** Begin Data entries **

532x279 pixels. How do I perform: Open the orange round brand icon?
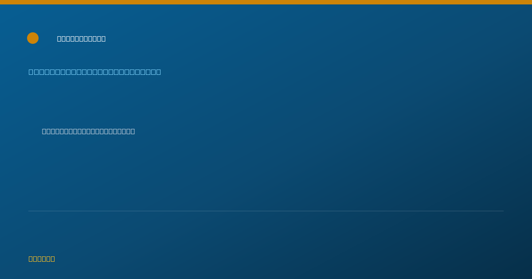coord(33,38)
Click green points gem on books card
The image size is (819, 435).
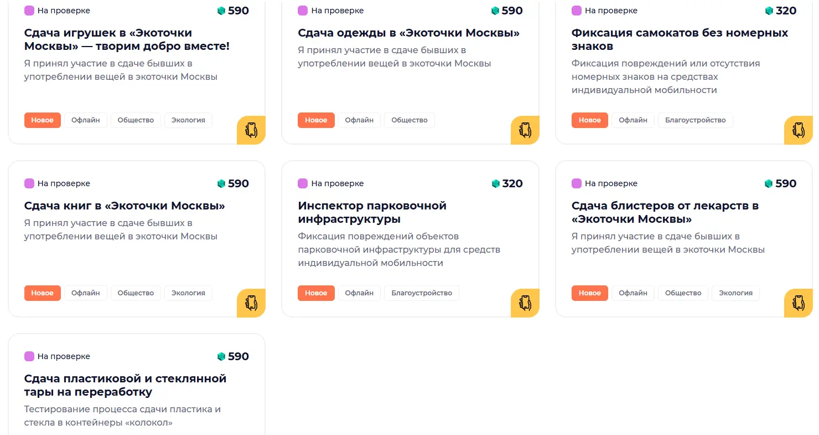pos(221,183)
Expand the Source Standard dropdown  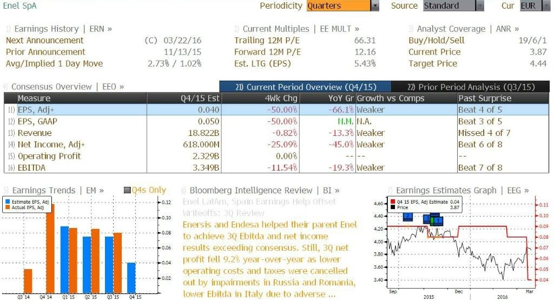click(480, 5)
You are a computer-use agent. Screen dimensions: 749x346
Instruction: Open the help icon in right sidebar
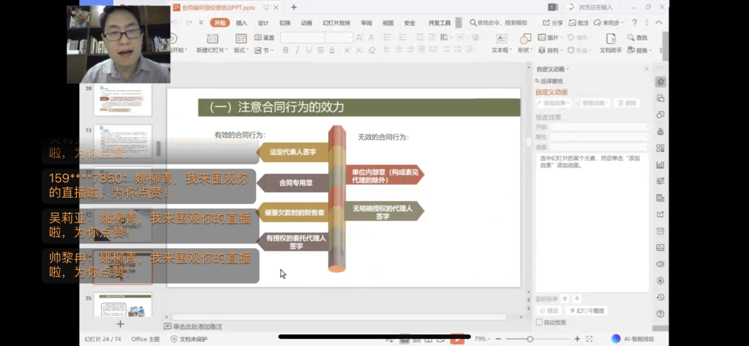click(660, 313)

** End Data entries **

• _Exercise aim_
Reproduce the records from the line containing "You are a computer-use" through the end of the records, both ends included, and leave out the pictures.

• _Result_
You are a computer-use agent. Screen dimensions: 749x346
Instruction: Open the help icon in right sidebar
click(660, 313)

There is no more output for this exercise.